Several important technical details that will shape the spending caps haven’t been agreed on, Cornyn said on Thursday.

Then there are Obamacare’s insurance regulations. McConnell again sought to find a compromise in his offer to his members. The House bill allowed states to waive the rule that prohibits insurers from charging sick people more than healthy people, as well as the requirement that plans cover certain essential health benefits.

Some senators opposed the first kind, saying they didn’t want to roll back the explicit protections for people with preexisting medical conditions. “No waivers,” Sen. Dan Sullivan said last month.

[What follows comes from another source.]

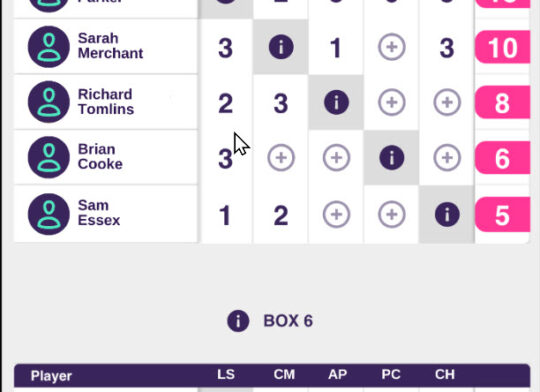Open the BOX 6 info icon

[x=238, y=321]
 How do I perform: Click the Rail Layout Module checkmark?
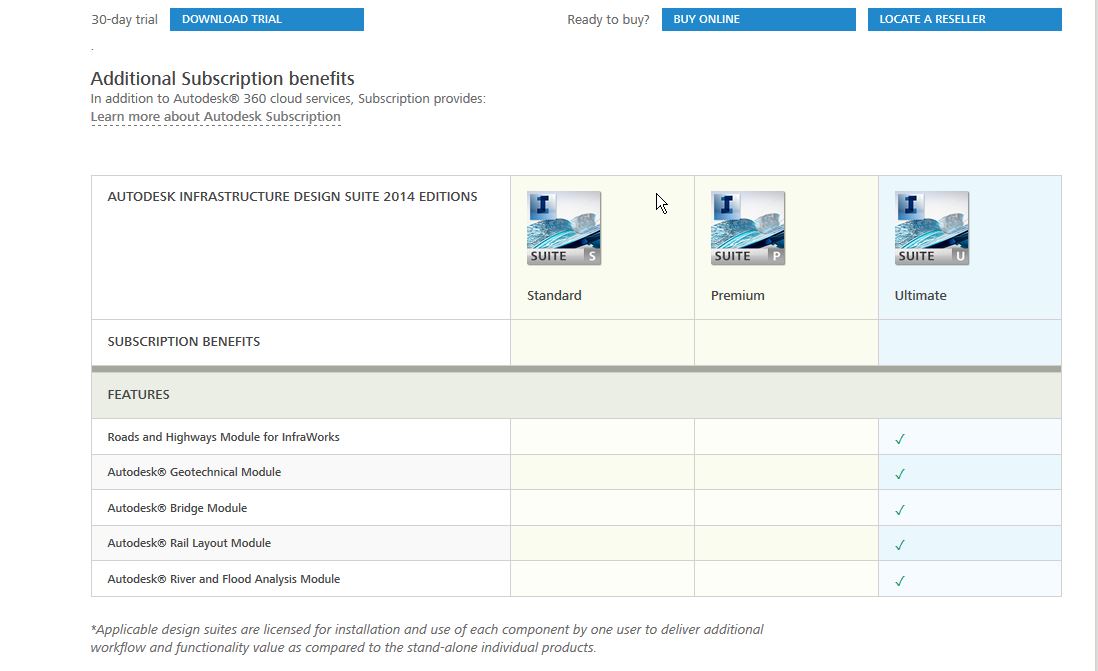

McConnell proposed allowing only waivers from the essential health benefits requirement, per Axios. That could still allow insurance companies to craft plans that omit certain services, putting sicker people at risk of being unable to find coverage that includes what they need.

But McConnell’s proposal would allow his members to say that, by the letter of the law, they weren’t allowing discrimination against people with preexisting conditions. That presents a potential breakthrough on the other issue — insurance reforms — that has bedeviled Republicans.

But conservatives still might balk. They want both kinds of waivers, a concession that House conservatives fought hard to get.

Sen. Ted Cruz (R-TX) has been mostly upbeat during the last month’s health care discussions, but sounded notably pessimistic on Thursday. He described “considerable work” that needs to be done and emphasized repeatedly the importance of lowering premiums. Conservatives think the waivers will do that.

The Senate is heading for a resolution, one way or the other

Plenty of skepticism remains among health care lobbyists that Senate Republicans will get their majority.

McConnell has decided that he’s pressing ahead one way or the other. Leadership is preparing the Senate for a vote in the next month or so — Cornyn said on Thursday that a pre-July Fourth vote was “a reasonable goal,” though he allowed it could come after.

The Senate leader’s calculus is simple: He wants to move past health care and onto other issues, like a tax overhaul, where Republicans think they’ll be more comfortable. The House bill is devastatingly unpopular — 20 percent approval, per the latest poll by Quinnipiac University — and lawmakers’ trips home this year have been marked by protests and rowdy town halls over the lower chamber’s plan.

“I don’t think this gets better over time,” Sen. Roy Blunt (R-MO) told Politico, describing the need to move quickly toward a vote. “So my personal view is we’ve got until now and the Fourth of July to decide if the votes are there or not. And I hope they are.”

The pressure that senators will feel as a vote approaches could compel them to back the bill despite misgivings and allow it to pass, a big win for Republicans. These steps toward compromise suggest that McConnell might actually be able to pull it off.

But the leader knows how difficult this issue is, given the wide differences within his conference; he’s compared it to a Rubik’s cube, one Republican lobbyist told me. There just might not be a plan that gets 50 votes.

In that case, he is ready to let the bill fail, bring the health care debate to a definitive end, and get over it.

“They’re gonna have a vote, I believe that,” a health care lobbyist said recently. “I don’t know if it’s gonna pass or fail. If it fails, they just move on. If it passes, hooray.”